From the first line to the last, set down the data exactly as given.

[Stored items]
□ □ □ □

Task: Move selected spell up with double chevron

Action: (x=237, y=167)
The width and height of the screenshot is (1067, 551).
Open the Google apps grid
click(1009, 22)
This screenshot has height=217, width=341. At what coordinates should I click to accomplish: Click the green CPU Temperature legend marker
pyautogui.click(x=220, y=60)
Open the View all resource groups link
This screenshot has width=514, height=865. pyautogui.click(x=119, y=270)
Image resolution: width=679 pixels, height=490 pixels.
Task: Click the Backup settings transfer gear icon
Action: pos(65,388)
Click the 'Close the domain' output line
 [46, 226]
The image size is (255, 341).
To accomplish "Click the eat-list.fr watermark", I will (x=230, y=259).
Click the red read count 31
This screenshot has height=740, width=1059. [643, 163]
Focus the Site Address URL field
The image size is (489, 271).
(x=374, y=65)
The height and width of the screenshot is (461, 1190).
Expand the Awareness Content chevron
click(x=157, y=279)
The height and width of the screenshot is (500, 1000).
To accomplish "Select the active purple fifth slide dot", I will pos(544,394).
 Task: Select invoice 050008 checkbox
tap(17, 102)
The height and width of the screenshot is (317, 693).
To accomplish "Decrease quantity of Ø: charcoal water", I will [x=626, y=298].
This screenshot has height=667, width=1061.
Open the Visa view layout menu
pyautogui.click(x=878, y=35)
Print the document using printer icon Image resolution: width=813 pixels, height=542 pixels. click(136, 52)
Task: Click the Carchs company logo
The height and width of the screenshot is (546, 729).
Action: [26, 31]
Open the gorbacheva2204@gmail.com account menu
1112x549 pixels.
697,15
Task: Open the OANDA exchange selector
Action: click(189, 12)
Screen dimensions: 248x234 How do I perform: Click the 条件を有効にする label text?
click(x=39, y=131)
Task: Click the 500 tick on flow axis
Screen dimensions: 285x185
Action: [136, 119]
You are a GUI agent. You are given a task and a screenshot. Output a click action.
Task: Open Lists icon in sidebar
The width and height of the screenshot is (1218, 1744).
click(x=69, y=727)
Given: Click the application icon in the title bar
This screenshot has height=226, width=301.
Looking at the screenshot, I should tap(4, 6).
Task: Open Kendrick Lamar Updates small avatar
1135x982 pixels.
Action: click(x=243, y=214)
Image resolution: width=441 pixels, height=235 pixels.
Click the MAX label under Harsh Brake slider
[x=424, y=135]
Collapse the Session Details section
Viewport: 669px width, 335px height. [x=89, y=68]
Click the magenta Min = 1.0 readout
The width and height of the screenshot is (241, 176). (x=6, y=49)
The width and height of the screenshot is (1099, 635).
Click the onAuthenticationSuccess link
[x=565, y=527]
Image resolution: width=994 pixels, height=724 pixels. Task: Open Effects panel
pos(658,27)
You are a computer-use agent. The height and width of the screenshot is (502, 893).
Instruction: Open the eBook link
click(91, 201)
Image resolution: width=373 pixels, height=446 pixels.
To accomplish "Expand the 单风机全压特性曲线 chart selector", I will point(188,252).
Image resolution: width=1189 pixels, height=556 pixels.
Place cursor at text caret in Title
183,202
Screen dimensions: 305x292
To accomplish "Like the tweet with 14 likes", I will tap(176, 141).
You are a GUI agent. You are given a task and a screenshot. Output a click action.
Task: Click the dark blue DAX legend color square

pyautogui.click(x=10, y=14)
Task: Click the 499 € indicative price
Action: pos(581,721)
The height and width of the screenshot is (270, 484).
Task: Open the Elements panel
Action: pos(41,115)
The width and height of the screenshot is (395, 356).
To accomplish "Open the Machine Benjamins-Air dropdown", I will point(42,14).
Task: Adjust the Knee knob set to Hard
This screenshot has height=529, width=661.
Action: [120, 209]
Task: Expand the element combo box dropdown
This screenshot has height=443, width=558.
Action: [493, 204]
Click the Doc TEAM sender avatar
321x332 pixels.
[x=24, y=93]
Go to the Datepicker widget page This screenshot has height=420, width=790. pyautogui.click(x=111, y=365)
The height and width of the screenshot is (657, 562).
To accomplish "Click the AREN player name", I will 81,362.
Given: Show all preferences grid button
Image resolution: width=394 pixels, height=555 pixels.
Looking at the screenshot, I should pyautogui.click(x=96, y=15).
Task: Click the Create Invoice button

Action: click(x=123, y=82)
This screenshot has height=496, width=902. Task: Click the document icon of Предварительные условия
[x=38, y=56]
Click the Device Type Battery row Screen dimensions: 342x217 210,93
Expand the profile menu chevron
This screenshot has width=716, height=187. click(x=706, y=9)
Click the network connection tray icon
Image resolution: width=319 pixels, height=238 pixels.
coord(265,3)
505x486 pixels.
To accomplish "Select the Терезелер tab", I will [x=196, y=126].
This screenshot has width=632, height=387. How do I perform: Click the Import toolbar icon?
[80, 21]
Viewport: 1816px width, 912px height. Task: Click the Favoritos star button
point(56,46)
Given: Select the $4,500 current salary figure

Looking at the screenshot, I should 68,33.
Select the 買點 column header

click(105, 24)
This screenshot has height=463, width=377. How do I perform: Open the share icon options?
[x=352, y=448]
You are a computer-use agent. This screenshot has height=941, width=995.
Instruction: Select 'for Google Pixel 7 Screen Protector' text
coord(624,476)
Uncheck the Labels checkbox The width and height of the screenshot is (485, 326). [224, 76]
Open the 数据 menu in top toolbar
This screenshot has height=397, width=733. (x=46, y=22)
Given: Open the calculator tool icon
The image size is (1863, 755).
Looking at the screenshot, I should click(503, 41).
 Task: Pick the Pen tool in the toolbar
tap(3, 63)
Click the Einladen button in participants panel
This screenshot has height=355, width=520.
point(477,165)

□ □ □ □

> **Result of the exercise**
Task: Move selected spell up with double chevron

Action: (x=237, y=167)
The width and height of the screenshot is (1067, 551).
Open the Google apps grid
click(1009, 22)
This screenshot has height=217, width=341. At what coordinates should I click to accomplish: Click the green CPU Temperature legend marker
pyautogui.click(x=220, y=60)
Open the View all resource groups link
This screenshot has width=514, height=865. pyautogui.click(x=119, y=270)
Image resolution: width=679 pixels, height=490 pixels.
Task: Click the Backup settings transfer gear icon
Action: pos(65,388)
Click the 'Close the domain' output line
 [46, 226]
The image size is (255, 341).
To accomplish "Click the eat-list.fr watermark", I will (x=230, y=259).
Click the red read count 31
This screenshot has height=740, width=1059. [643, 163]
Focus the Site Address URL field
The image size is (489, 271).
(x=374, y=65)
The height and width of the screenshot is (461, 1190).
Expand the Awareness Content chevron
click(x=157, y=279)
The height and width of the screenshot is (500, 1000).
To accomplish "Select the active purple fifth slide dot", I will pos(544,394).
 Task: Select invoice 050008 checkbox
tap(17, 102)
The height and width of the screenshot is (317, 693).
To accomplish "Decrease quantity of Ø: charcoal water", I will [x=626, y=298].
This screenshot has height=667, width=1061.
Open the Visa view layout menu
pyautogui.click(x=878, y=35)
Print the document using printer icon Image resolution: width=813 pixels, height=542 pixels. click(136, 52)
Task: Click the Carchs company logo
The height and width of the screenshot is (546, 729).
Action: [26, 31]
Open the gorbacheva2204@gmail.com account menu
1112x549 pixels.
697,15
Task: Open the OANDA exchange selector
Action: click(189, 12)
Screen dimensions: 248x234 How do I perform: Click the 条件を有効にする label text?
click(x=39, y=131)
Task: Click the 500 tick on flow axis
Screen dimensions: 285x185
Action: [136, 119]
You are a GUI agent. You are given a task and a screenshot. Output a click action.
Task: Open Lists icon in sidebar
The width and height of the screenshot is (1218, 1744).
click(x=69, y=727)
Given: Click the application icon in the title bar
This screenshot has height=226, width=301.
Looking at the screenshot, I should tap(4, 6).
Task: Open Kendrick Lamar Updates small avatar
1135x982 pixels.
Action: click(x=243, y=214)
Image resolution: width=441 pixels, height=235 pixels.
Click the MAX label under Harsh Brake slider
[x=424, y=135]
Collapse the Session Details section
Viewport: 669px width, 335px height. [x=89, y=68]
Click the magenta Min = 1.0 readout
The width and height of the screenshot is (241, 176). (x=6, y=49)
The width and height of the screenshot is (1099, 635).
Click the onAuthenticationSuccess link
[x=565, y=527]
Image resolution: width=994 pixels, height=724 pixels. Task: Open Effects panel
pos(658,27)
You are a computer-use agent. The height and width of the screenshot is (502, 893).
Instruction: Open the eBook link
click(91, 201)
Image resolution: width=373 pixels, height=446 pixels.
To accomplish "Expand the 单风机全压特性曲线 chart selector", I will point(188,252).
Image resolution: width=1189 pixels, height=556 pixels.
Place cursor at text caret in Title
183,202
Screen dimensions: 305x292
To accomplish "Like the tweet with 14 likes", I will tap(176, 141).
You are a GUI agent. You are given a task and a screenshot. Output a click action.
Task: Click the dark blue DAX legend color square

pyautogui.click(x=10, y=14)
Task: Click the 499 € indicative price
Action: pos(581,721)
The height and width of the screenshot is (270, 484).
Task: Open the Elements panel
Action: pos(41,115)
The width and height of the screenshot is (395, 356).
To accomplish "Open the Machine Benjamins-Air dropdown", I will point(42,14).
Task: Adjust the Knee knob set to Hard
This screenshot has height=529, width=661.
Action: [120, 209]
Task: Expand the element combo box dropdown
This screenshot has height=443, width=558.
Action: [493, 204]
Click the Doc TEAM sender avatar
321x332 pixels.
[x=24, y=93]
Go to the Datepicker widget page This screenshot has height=420, width=790. pyautogui.click(x=111, y=365)
The height and width of the screenshot is (657, 562).
To accomplish "Click the AREN player name", I will 81,362.
Given: Show all preferences grid button
Image resolution: width=394 pixels, height=555 pixels.
Looking at the screenshot, I should pyautogui.click(x=96, y=15).
Task: Click the Create Invoice button

Action: click(x=123, y=82)
This screenshot has height=496, width=902. Task: Click the document icon of Предварительные условия
[x=38, y=56]
Click the Device Type Battery row Screen dimensions: 342x217 210,93
Expand the profile menu chevron
This screenshot has width=716, height=187. click(x=706, y=9)
Click the network connection tray icon
Image resolution: width=319 pixels, height=238 pixels.
coord(265,3)
505x486 pixels.
To accomplish "Select the Терезелер tab", I will [x=196, y=126].
This screenshot has width=632, height=387. How do I perform: Click the Import toolbar icon?
[80, 21]
Viewport: 1816px width, 912px height. Task: Click the Favoritos star button
point(56,46)
Given: Select the $4,500 current salary figure

Looking at the screenshot, I should 68,33.
Select the 買點 column header

click(105, 24)
This screenshot has height=463, width=377. How do I perform: Open the share icon options?
[x=352, y=448]
You are a computer-use agent. This screenshot has height=941, width=995.
Instruction: Select 'for Google Pixel 7 Screen Protector' text
coord(624,476)
Uncheck the Labels checkbox The width and height of the screenshot is (485, 326). [224, 76]
Open the 数据 menu in top toolbar
This screenshot has height=397, width=733. (x=46, y=22)
Given: Open the calculator tool icon
The image size is (1863, 755).
Looking at the screenshot, I should click(503, 41).
 Task: Pick the Pen tool in the toolbar
tap(3, 63)
Click the Einladen button in participants panel
This screenshot has height=355, width=520.
point(477,165)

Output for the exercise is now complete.